— Task directions —
Retype every line of the data below without changing anything, and leave the pictures out.
— Start of Supplied entries —
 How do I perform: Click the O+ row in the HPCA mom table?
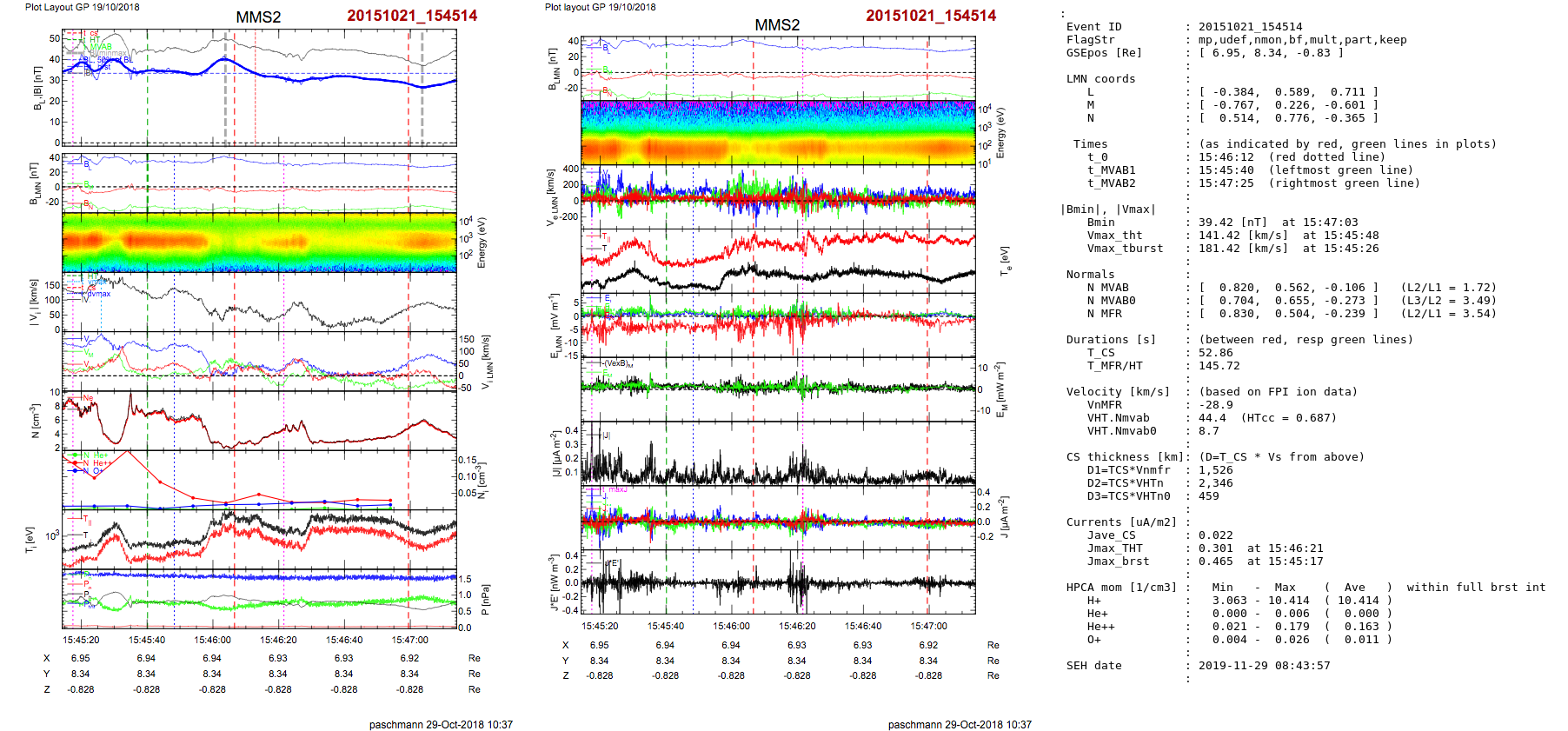click(1093, 640)
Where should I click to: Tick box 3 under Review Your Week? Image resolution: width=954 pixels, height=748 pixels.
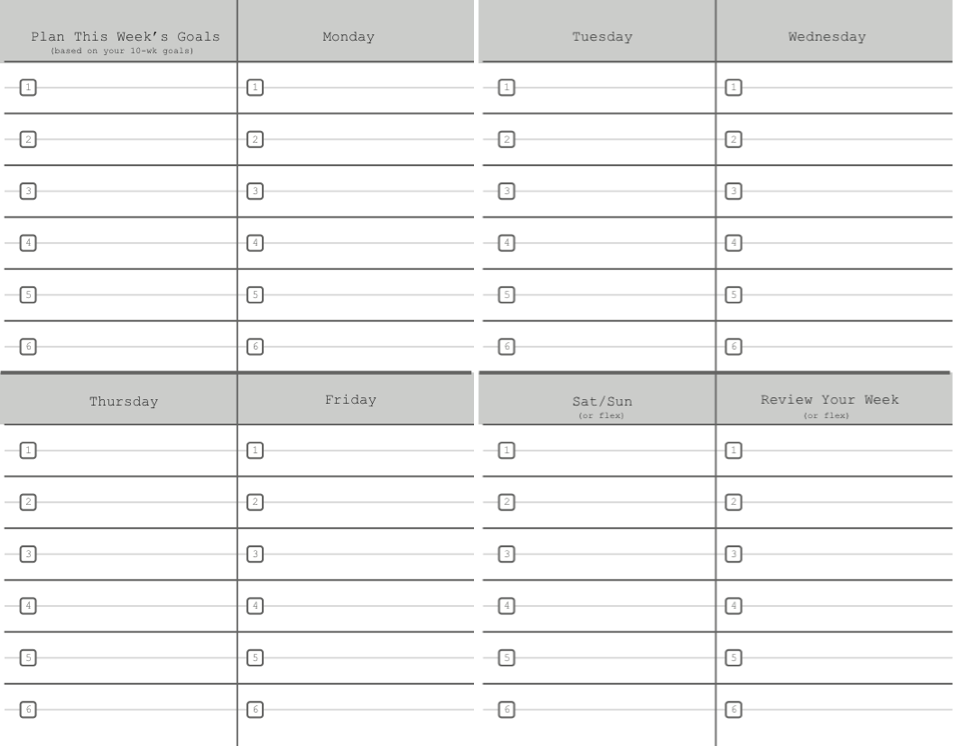[x=733, y=554]
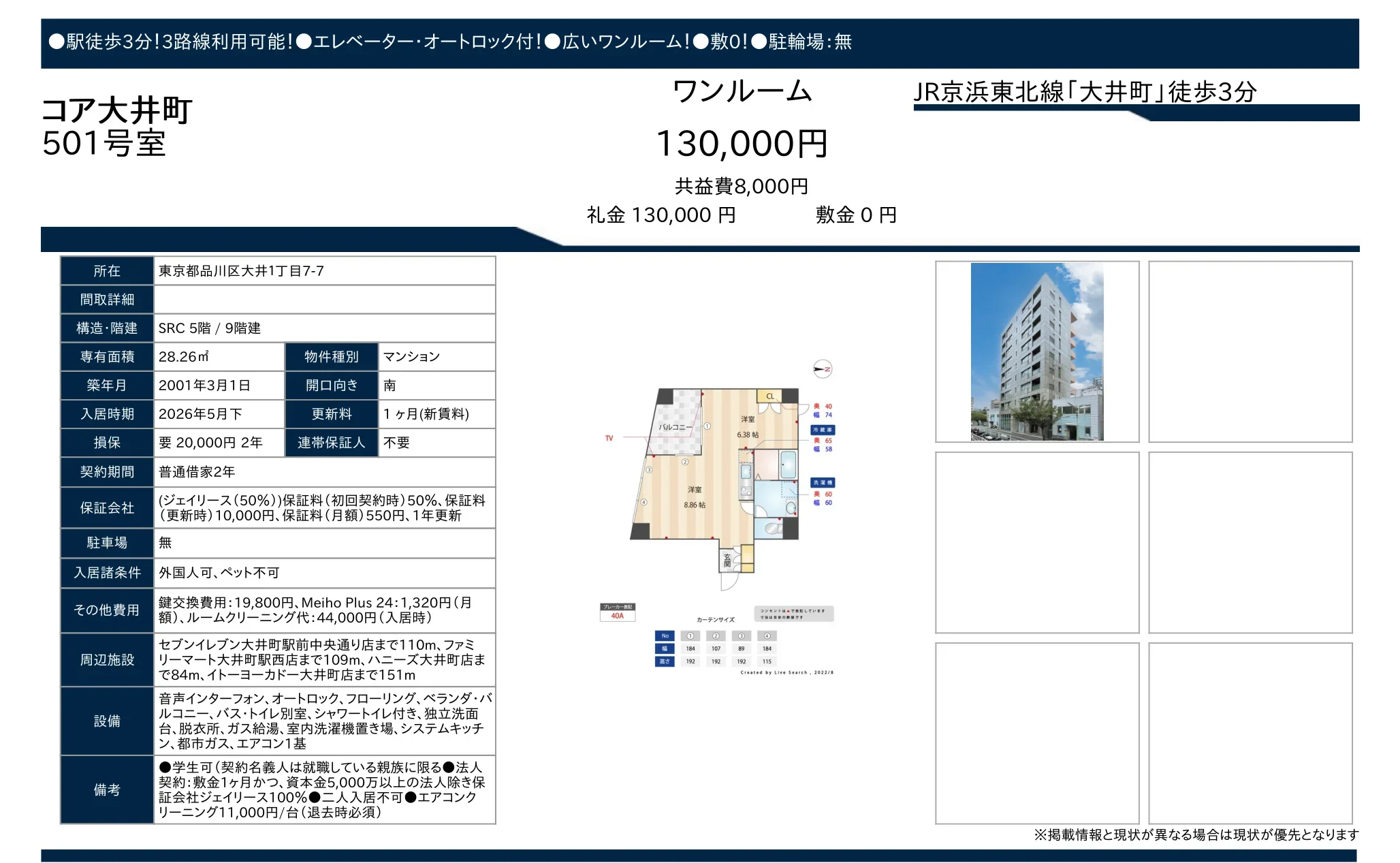Click the ブレーカー表記 40A box
The width and height of the screenshot is (1400, 863).
click(x=617, y=612)
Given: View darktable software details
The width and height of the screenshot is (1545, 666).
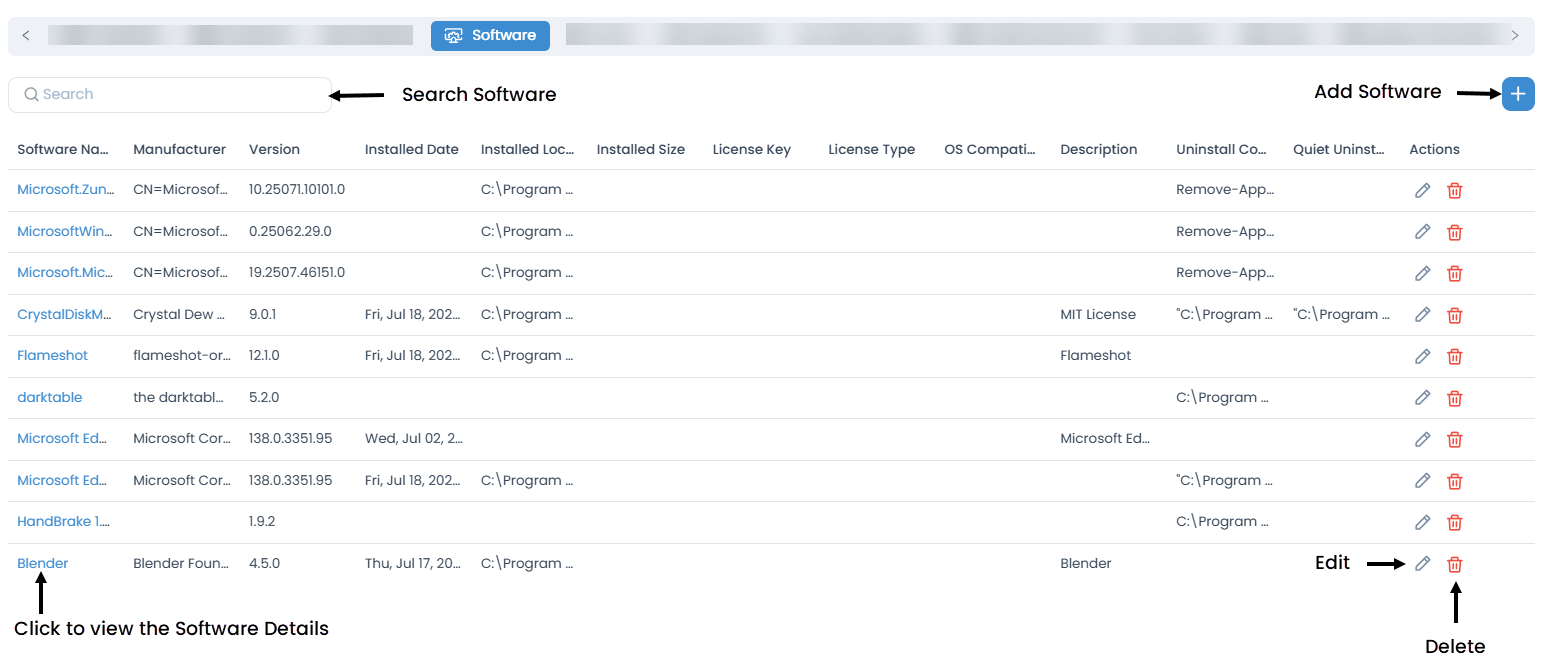Looking at the screenshot, I should pyautogui.click(x=50, y=397).
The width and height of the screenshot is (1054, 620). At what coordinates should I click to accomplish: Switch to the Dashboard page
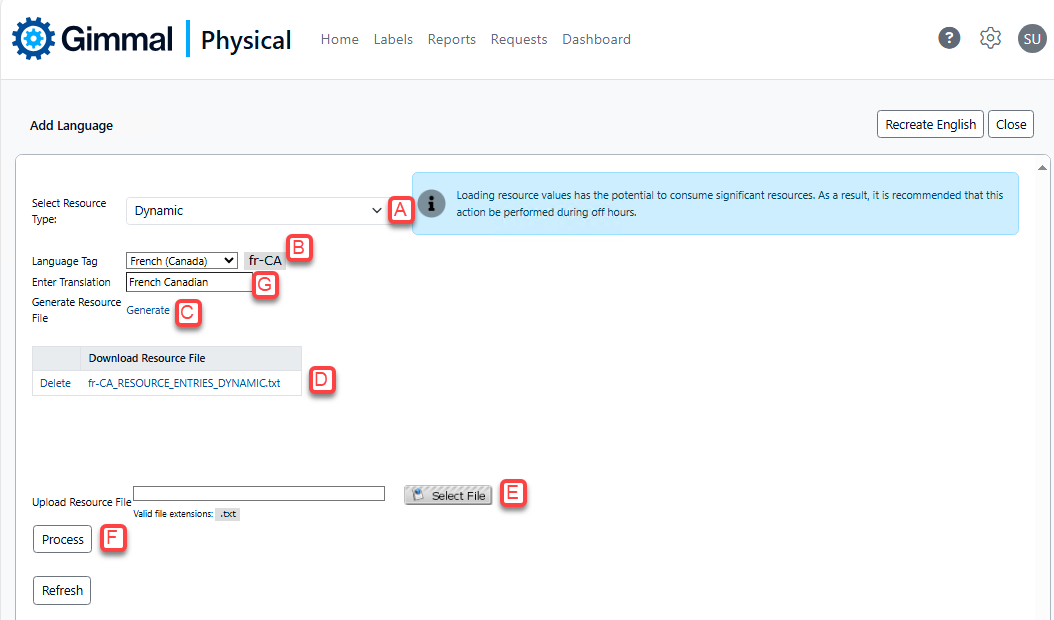[x=596, y=40]
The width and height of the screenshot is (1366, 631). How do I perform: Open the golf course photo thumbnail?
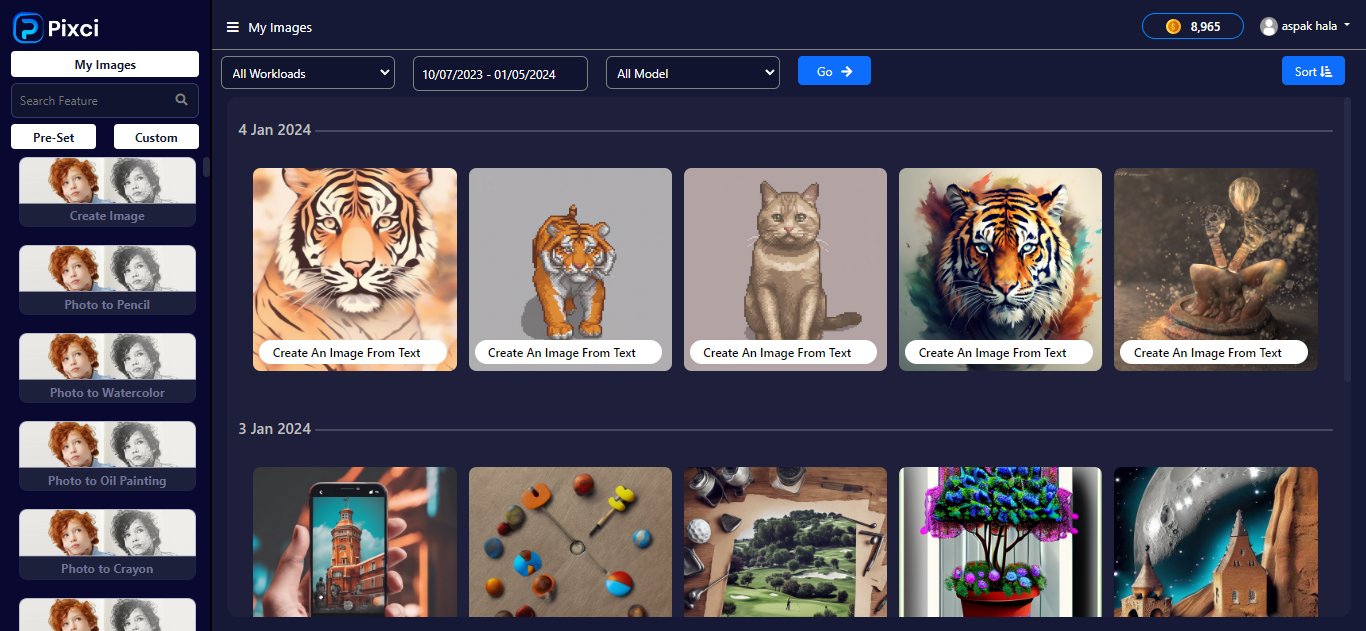pos(785,542)
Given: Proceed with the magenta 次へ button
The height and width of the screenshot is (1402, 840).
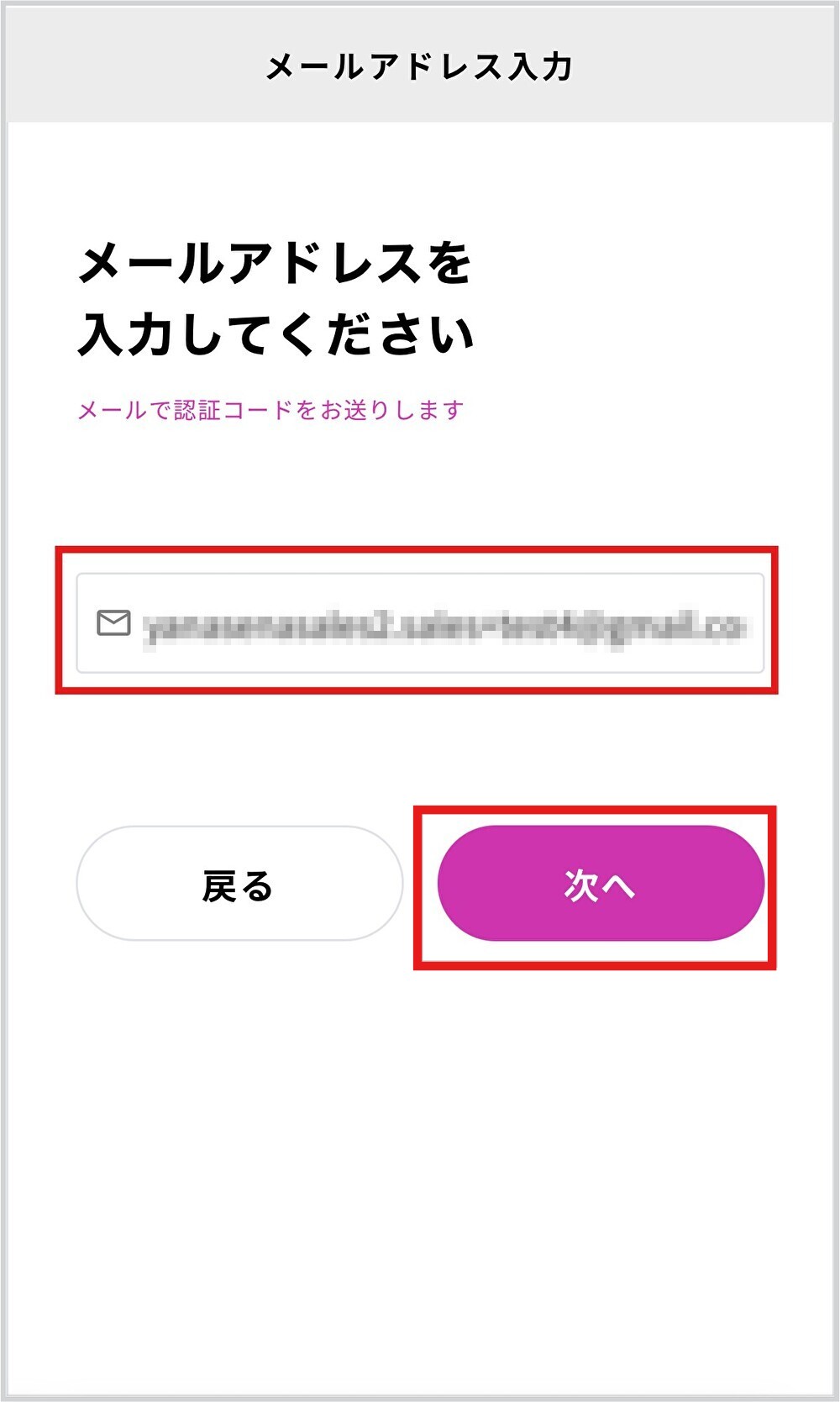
— End of Supplied entries —
— Response —
 How do I perform: Click the O+ row in the HPCA mom table?
click(1093, 640)
Where should I click to: Tick box 3 under Review Your Week? Image resolution: width=954 pixels, height=748 pixels.
[x=733, y=554]
Click the ブレーカー表記 40A box
The width and height of the screenshot is (1400, 863).
click(x=617, y=612)
Given: View darktable software details
The width and height of the screenshot is (1545, 666).
Looking at the screenshot, I should pyautogui.click(x=50, y=397).
The width and height of the screenshot is (1054, 620). At what coordinates should I click to accomplish: Switch to the Dashboard page
[x=596, y=40]
The width and height of the screenshot is (1366, 631). How do I perform: Open the golf course photo thumbnail?
pos(785,542)
Given: Proceed with the magenta 次へ button
The height and width of the screenshot is (1402, 840).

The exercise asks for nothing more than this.